Avi's approach is right, but the commands did not work for me. Using the same example Avi started, after I cloned my repo, I ran these commands from inside the gist repo directory:

$ git remote add cindy https://gist.github.com/cindy/df03bdacaef75a80f310
$ git fetch cindy master
$ git merge cindy/master
$ git push origin master

I wrote up a more detailed process for collaborating on gists here.


No.
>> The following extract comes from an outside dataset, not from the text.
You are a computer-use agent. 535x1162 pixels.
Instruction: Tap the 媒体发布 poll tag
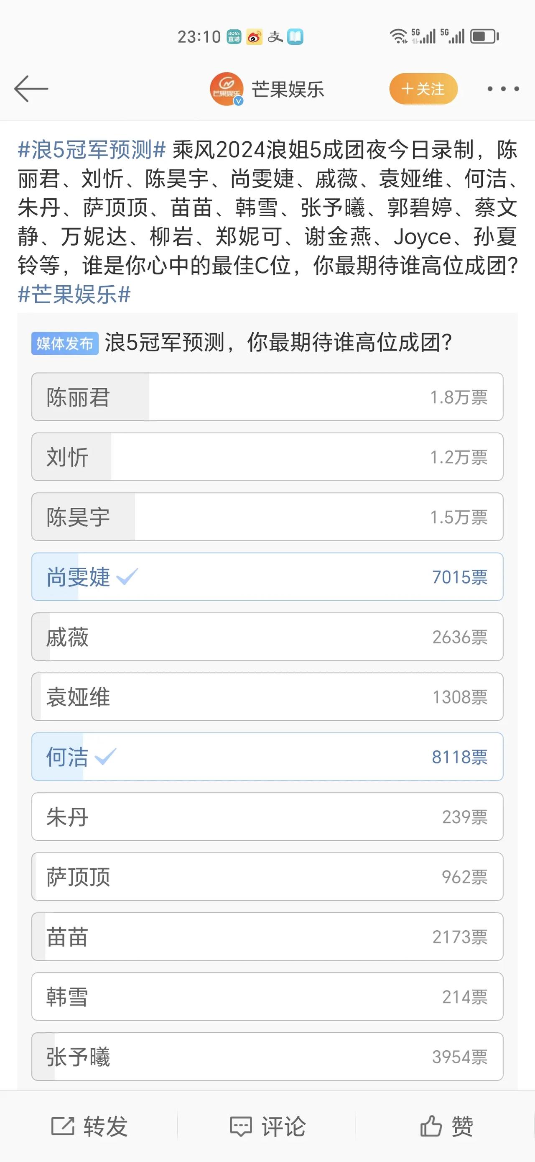(x=65, y=343)
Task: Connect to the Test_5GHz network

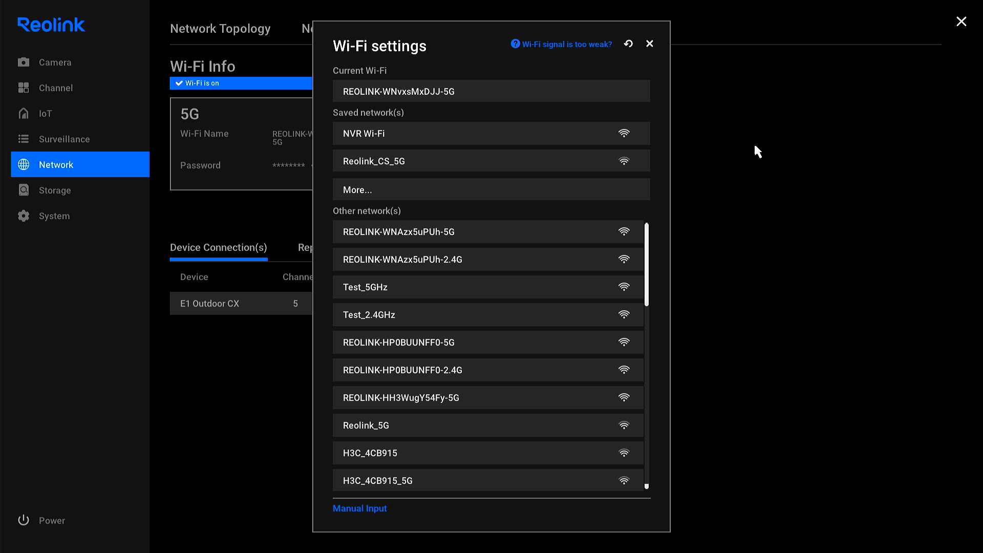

Your friend should fork the repo, and make her changes there.

You can then merge in your friend’s commits by:

  1. Clone your gist repo locally
  2. Add your friend’s fork as a remote
    1. e.g. if your friend is named Cindy: git remote add-url cindy https://gist.github.com/cindy/df03bdacaef75a80f310
  3. Fetch your friend’s commits: git fetch cindy/master
  4. Merge your friend’s changes into your repo: git merge cindy/master
  5. Push the changes back to GitHub: git push origin/master

2010: I am not sure it is possible.
To make a gist public (which is not what you want, but illustrates the lack of management features around gist), the only solution was to re-post it.

There doesn't seem to be a GUI for adding public ssh key for collaborators, like there is for a GitHub project.


Since my original answer in 2010, the ability to fork a gist (as mentioned in Avi Flax's answer) was added (around 2014-2015).

Each gist indicates which forks have activity, making it easy to find interesting changes from coworkers or complete strangers.

Gist forks -- https://help.github.com/assets/images/help/gist/gist_forks.png

See for instance "A basic collaboration workflow on Gist" (Apr. 2015) from Giovanni Cappellotto (potomak on GitHub).

There is no direct pull request supported though (still valid in 2020).